- Date: 26–31 July
- Edition: 22nd
- Category: Tier IV
- Draw: 32S / 16D
- Prize money: $100,000
- Surface: Clay / outdoor
- Location: Maria Lankowitz, Austria
- Venue: Sportpark Piberstein

Champions

Singles
- Anke Huber

Doubles
- Sandra Cecchini / Patricia Tarabini
- ← 1993 · WTA Austrian Open · 1995 →

= 1994 Styrian Open =

The 1994 Styrian Open was a women's tennis tournament played on outdoor clay courts at the Sportpark Piberstein in Maria Lankowitz, Austria that was part of Tier IV of the 1994 WTA Tour.

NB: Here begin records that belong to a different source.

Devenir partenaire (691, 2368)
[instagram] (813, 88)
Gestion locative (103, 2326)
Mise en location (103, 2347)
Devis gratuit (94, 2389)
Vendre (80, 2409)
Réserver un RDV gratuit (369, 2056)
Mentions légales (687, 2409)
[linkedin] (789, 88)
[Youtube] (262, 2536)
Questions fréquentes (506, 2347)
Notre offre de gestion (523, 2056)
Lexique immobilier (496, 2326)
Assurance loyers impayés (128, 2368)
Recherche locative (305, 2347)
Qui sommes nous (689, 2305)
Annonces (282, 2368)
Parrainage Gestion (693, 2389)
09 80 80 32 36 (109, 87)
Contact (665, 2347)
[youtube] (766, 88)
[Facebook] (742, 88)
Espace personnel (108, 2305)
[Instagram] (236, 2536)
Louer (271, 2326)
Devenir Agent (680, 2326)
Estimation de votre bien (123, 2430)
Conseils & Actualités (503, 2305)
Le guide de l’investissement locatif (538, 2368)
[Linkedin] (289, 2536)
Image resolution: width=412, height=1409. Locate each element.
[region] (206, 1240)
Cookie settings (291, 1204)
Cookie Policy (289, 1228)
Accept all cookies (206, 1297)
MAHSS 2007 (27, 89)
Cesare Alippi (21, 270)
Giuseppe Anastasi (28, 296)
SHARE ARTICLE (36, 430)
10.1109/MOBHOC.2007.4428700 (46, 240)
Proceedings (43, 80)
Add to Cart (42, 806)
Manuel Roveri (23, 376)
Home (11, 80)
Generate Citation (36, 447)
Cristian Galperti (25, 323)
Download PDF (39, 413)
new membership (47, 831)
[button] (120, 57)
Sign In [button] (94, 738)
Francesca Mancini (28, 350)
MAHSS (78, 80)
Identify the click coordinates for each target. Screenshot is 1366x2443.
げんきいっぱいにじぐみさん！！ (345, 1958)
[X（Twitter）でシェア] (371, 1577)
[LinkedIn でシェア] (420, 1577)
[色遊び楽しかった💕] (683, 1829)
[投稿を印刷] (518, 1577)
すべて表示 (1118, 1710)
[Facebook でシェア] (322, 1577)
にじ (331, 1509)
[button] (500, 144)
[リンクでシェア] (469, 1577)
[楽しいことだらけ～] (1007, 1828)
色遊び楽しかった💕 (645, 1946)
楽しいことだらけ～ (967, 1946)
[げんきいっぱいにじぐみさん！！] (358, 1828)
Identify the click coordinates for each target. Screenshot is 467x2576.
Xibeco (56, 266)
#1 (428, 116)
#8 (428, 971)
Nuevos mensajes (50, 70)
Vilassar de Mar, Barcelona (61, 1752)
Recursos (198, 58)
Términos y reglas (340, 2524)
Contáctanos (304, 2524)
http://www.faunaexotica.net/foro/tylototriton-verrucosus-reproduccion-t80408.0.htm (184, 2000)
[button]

It was the 22nd edition of the tournament and was held from 26 July until 31 July 1994. First-seeded Anke Huber won the singles title and earned $18,000 first-prize money.

==Finals ==
===Singles===

GER Anke Huber defeated AUT Judith Wiesner 6–3, 6–3
- It was Huber's 1st singles title of the year and the 4th of her career.

===Doubles===

ITA Sandra Cecchini / ARG Patricia Tarabini defeated FRA Alexandra Fusai / SVK Karina Habšudová 7–5, 7–5
- It was Cecchini's only doubles title of the year and the 10th of her career. It was Tarabini's only doubles title of the year and the 16th of her career.